Welcoming the broadcasting of Crown Court sentencing remarks, the justice committee called for this to be extended to other courts.
“In principle, we would support the extension of broadcasting and recording to civil trials that do not involve oral evidence.
“In the criminal context, the broadcast and recording of sentencing in magistrates’ courts could also be beneficial. However, we do not support the broadcasting of any elements of criminal trials other than the sentencing remarks of the judge.”
The committee expressed concerns that online procedures introduced in the criminal and civil courts may have been designed to increase efficiency but risked having a negative impact on transparency.
“In particular, the Single Justice Procedure has long been criticised for being insufficiently transparent.
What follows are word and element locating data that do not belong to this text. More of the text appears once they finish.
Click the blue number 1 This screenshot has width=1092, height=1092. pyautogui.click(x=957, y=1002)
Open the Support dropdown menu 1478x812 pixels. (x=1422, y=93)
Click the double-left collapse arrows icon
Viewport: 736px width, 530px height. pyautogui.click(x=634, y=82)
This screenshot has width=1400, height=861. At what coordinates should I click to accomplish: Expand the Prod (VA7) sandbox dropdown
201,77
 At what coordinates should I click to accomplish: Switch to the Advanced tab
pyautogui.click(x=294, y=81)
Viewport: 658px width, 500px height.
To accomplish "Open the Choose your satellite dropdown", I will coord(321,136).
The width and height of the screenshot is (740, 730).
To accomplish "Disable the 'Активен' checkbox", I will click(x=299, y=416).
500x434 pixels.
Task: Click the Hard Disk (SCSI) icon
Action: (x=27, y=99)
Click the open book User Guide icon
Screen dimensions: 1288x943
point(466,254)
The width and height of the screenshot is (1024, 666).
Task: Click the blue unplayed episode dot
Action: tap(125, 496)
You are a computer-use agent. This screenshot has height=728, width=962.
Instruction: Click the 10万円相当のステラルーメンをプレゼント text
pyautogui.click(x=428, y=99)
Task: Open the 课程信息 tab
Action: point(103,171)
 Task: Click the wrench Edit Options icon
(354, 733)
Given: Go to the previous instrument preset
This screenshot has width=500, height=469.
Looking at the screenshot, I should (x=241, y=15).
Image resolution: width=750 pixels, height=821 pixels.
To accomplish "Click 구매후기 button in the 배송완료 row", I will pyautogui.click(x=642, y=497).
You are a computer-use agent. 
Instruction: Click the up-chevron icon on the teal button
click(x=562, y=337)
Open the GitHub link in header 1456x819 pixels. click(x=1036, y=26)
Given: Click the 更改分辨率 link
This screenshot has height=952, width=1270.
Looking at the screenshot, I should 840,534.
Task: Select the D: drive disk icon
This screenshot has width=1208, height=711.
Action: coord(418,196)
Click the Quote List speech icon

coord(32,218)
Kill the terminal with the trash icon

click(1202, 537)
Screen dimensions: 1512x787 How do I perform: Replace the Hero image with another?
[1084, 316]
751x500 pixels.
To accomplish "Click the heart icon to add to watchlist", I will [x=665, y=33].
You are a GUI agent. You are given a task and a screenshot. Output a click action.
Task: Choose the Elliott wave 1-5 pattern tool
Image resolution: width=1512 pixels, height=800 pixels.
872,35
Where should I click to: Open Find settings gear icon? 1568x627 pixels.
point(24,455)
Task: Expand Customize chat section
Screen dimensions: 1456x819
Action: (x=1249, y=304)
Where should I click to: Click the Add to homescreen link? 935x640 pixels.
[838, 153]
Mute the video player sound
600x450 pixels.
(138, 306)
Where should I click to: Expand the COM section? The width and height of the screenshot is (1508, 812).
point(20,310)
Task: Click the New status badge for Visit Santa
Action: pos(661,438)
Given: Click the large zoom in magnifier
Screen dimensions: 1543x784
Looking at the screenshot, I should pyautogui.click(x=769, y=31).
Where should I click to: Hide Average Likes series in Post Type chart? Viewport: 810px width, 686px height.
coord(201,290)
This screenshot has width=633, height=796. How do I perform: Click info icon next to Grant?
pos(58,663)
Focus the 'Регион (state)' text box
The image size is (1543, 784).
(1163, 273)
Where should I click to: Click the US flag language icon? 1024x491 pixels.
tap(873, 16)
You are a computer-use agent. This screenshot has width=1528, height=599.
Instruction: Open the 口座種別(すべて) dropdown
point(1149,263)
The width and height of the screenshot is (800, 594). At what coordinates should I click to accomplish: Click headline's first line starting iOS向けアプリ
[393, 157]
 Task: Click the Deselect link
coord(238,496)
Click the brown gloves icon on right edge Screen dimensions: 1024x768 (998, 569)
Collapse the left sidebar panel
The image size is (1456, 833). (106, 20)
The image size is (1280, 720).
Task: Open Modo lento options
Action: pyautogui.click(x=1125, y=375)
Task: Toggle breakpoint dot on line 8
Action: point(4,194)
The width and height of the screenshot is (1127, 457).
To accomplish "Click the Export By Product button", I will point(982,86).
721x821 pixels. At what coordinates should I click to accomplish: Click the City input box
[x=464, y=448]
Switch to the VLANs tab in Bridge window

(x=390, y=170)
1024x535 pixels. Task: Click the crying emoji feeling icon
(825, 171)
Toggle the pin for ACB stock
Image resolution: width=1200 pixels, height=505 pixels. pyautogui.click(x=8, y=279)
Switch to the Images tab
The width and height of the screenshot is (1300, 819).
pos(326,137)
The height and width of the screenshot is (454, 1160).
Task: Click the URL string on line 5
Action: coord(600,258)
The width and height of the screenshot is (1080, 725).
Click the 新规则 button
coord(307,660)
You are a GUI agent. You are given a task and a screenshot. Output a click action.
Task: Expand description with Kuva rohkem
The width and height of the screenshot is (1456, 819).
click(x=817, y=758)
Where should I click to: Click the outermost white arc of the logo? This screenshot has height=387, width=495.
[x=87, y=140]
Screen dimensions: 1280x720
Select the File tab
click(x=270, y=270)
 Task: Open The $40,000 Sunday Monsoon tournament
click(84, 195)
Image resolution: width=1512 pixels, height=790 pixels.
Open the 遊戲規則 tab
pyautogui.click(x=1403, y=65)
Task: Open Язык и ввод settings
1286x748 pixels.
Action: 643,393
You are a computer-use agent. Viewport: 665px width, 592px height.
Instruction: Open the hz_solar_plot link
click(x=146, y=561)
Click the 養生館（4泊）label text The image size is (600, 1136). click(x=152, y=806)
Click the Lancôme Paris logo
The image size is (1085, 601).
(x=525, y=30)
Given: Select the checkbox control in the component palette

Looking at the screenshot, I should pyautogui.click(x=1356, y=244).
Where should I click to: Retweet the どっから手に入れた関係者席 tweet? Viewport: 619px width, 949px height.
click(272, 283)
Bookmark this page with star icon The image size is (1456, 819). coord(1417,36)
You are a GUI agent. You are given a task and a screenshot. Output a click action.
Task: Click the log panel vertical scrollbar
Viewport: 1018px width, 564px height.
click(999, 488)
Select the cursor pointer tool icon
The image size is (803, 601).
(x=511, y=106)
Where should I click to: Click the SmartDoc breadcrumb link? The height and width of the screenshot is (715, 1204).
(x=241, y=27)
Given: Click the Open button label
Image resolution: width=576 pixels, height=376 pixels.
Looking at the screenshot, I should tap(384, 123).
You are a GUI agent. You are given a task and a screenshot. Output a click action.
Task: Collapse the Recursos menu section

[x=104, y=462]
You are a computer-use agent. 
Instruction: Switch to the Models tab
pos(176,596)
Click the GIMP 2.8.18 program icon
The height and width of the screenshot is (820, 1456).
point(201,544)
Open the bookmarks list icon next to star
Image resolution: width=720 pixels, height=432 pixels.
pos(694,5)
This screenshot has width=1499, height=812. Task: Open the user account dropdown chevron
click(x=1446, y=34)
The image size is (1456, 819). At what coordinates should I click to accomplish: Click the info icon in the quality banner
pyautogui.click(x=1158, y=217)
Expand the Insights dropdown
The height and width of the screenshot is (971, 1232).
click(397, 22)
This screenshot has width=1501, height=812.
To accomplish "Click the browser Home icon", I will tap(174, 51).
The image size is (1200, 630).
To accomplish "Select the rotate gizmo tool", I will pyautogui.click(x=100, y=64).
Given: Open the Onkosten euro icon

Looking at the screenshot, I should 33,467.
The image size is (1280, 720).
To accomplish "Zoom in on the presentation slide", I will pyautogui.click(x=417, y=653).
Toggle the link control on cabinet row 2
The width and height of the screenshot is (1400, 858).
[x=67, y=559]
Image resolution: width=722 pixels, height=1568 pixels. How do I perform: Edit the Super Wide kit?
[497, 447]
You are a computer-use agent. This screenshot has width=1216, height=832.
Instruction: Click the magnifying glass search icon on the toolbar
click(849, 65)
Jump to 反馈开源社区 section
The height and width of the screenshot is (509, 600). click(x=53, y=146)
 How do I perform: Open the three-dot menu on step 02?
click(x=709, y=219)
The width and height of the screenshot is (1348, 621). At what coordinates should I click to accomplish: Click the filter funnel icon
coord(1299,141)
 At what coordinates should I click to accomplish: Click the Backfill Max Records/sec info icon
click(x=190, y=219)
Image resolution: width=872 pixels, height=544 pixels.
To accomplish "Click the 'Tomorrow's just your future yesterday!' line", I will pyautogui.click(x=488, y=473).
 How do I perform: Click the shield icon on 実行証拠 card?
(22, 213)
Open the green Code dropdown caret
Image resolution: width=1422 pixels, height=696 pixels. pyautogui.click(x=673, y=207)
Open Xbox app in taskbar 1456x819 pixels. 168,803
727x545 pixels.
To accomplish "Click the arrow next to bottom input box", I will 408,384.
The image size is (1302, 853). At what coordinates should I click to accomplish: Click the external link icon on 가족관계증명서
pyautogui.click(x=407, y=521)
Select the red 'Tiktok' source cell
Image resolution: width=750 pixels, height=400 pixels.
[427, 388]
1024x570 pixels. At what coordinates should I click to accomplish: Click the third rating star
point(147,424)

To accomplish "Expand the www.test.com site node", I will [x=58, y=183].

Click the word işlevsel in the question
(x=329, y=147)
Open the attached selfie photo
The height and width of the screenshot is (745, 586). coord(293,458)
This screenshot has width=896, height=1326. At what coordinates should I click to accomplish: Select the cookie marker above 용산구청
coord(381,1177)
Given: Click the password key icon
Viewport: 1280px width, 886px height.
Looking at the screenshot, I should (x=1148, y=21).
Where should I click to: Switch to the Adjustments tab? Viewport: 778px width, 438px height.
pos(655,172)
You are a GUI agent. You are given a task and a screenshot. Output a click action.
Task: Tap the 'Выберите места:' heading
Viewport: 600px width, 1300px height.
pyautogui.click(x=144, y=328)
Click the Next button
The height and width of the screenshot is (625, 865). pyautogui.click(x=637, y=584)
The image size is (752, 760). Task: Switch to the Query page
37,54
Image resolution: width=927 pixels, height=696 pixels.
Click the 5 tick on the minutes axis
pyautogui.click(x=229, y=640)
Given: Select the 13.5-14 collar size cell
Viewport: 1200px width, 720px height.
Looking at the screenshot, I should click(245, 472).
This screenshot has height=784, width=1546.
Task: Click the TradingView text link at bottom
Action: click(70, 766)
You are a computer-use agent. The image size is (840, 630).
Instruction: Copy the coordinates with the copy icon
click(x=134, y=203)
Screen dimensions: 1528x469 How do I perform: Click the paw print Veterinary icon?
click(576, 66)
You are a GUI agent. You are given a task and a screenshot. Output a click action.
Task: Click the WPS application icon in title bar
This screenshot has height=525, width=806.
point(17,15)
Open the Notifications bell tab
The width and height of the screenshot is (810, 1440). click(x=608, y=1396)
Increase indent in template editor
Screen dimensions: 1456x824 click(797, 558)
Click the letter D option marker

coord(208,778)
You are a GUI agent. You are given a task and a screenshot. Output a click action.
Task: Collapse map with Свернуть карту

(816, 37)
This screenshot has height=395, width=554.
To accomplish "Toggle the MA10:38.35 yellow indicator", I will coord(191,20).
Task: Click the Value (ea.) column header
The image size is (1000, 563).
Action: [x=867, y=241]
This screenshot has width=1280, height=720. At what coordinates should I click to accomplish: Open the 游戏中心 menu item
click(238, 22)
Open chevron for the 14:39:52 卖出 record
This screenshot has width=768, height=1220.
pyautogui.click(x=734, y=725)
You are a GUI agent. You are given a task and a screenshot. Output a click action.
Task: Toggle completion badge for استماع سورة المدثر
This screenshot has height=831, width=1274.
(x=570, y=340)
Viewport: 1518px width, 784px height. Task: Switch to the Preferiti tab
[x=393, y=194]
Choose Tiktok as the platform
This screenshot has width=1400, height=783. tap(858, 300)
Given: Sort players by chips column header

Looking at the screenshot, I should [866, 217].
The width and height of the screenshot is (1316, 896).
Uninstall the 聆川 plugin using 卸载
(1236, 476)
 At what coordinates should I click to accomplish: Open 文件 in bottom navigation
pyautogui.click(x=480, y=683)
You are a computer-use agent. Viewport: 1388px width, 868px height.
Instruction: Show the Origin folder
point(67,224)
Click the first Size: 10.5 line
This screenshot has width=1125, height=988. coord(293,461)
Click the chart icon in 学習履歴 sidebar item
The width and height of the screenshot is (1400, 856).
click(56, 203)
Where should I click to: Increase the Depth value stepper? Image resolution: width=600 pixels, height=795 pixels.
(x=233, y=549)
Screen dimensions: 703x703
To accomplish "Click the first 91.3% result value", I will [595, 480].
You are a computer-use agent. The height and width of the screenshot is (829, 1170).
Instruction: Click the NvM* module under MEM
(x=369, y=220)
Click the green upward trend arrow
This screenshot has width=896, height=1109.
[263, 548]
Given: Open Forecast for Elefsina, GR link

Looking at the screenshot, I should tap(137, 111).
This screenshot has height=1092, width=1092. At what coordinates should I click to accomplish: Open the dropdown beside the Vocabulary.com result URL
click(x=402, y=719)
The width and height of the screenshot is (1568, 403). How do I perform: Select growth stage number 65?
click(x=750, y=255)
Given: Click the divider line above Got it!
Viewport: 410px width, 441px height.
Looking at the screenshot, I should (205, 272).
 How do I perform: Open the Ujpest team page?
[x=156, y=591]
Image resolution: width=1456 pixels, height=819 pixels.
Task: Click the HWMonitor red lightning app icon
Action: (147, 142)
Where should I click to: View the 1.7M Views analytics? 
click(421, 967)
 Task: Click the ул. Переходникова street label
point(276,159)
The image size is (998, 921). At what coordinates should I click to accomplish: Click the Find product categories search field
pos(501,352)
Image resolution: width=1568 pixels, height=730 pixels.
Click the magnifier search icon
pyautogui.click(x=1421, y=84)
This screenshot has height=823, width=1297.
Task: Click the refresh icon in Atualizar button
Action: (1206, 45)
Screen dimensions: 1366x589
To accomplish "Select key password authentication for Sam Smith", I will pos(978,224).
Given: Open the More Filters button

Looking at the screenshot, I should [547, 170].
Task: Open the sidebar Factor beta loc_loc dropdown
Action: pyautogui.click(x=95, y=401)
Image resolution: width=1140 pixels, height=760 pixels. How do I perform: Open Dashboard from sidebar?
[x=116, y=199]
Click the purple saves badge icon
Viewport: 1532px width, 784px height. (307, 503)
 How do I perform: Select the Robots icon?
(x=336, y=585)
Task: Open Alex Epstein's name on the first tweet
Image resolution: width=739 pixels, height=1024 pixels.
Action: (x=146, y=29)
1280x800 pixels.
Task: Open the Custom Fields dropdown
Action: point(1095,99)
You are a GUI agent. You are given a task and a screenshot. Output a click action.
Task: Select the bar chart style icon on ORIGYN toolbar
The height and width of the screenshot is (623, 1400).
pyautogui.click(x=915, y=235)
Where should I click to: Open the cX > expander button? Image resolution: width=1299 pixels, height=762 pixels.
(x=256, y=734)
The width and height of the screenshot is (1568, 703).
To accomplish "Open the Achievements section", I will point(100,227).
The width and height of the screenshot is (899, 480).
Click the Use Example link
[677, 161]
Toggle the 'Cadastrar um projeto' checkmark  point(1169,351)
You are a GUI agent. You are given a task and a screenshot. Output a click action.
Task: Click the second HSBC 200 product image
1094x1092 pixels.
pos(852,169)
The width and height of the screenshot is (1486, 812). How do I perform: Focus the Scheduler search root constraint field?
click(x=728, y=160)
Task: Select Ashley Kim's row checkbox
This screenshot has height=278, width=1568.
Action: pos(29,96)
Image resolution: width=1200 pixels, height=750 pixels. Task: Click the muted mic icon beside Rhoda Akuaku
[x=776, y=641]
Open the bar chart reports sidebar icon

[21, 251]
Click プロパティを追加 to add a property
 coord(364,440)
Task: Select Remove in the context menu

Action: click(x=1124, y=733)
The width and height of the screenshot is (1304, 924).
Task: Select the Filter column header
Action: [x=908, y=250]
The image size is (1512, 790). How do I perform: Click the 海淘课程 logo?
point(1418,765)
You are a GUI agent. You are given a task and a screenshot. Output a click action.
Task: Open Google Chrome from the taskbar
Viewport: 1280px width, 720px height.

We recommend that HMCTS should review the procedure and ensure that it is as transparent as proceedings in open court.”
On access to the family courts, the MPs agreed with the president of the Family Division, Sir Andrew Macfarlane, and his transparency review that media representatives and bloggers should be able to report, subject to restrictions, on cases they observe.
They also backed a proposal to set a target for every family court judge to publish 10% of their judgments.
Among the other recommendations were that HMCTS should reform the way that judgments were collected, stored and published so that there was less reliance on commercial legal publishers.
“The judgments of courts are the product of a publicly funded justice system and the public, the media and the legal sector should not have to pay significant sums for access.”
Sir Bob Neill MP, chair of the justice committee, commented: “Too often, significant patience and tenacity is required to access court proceedings that it is our democratic right to witness.”
He said HMCTS needed to do more to remove barriers, “not just by doing more to publicise information but actually welcoming them in and showing how the justice system works.”
In a separate development, the High Court has rejected an application for an order requiring HMCTS to identify the person who obtained a copy of a court order from the court file and posted it on a web forum with an abusive message.
Mr Justice Nicklin said people had to provide a name and address when requesting court documents to allow the documents to be sent to them.
“A person attending to watch court proceedings is not required to provide his/her name in order to be permitted to exercise their right to sit in the public gallery of proceedings conducted in open court.”
The fact that HMCTS retained a copy of the original request by X for a copy of an order by Master Davison, requiring her to attend court and provide information needed to enforce an unpaid costs order following an unsuccessful libel action, did not make it a “record of the court”.
Delivering judgment in Hayden v Associated Newspapers [2022] EWHC 2693 (KB), Nicklin J said that, as a result, the court did not have jurisdiction to make the order sought by the claimant.
The judge said he was conscious that, in the absence of a definition of ‘records of the court’, he was “having to interpret this term”, which he did by applying the leading Supreme Court ruling in Dring.
“I can only echo the urging by the Supreme Court that there are important questions of principle and practice relating to what records are kept by the court and access to them in the interests of open justice.
“Responsibility for this, in England and Wales, lies principally with the Civil Procedure Rule Committee.”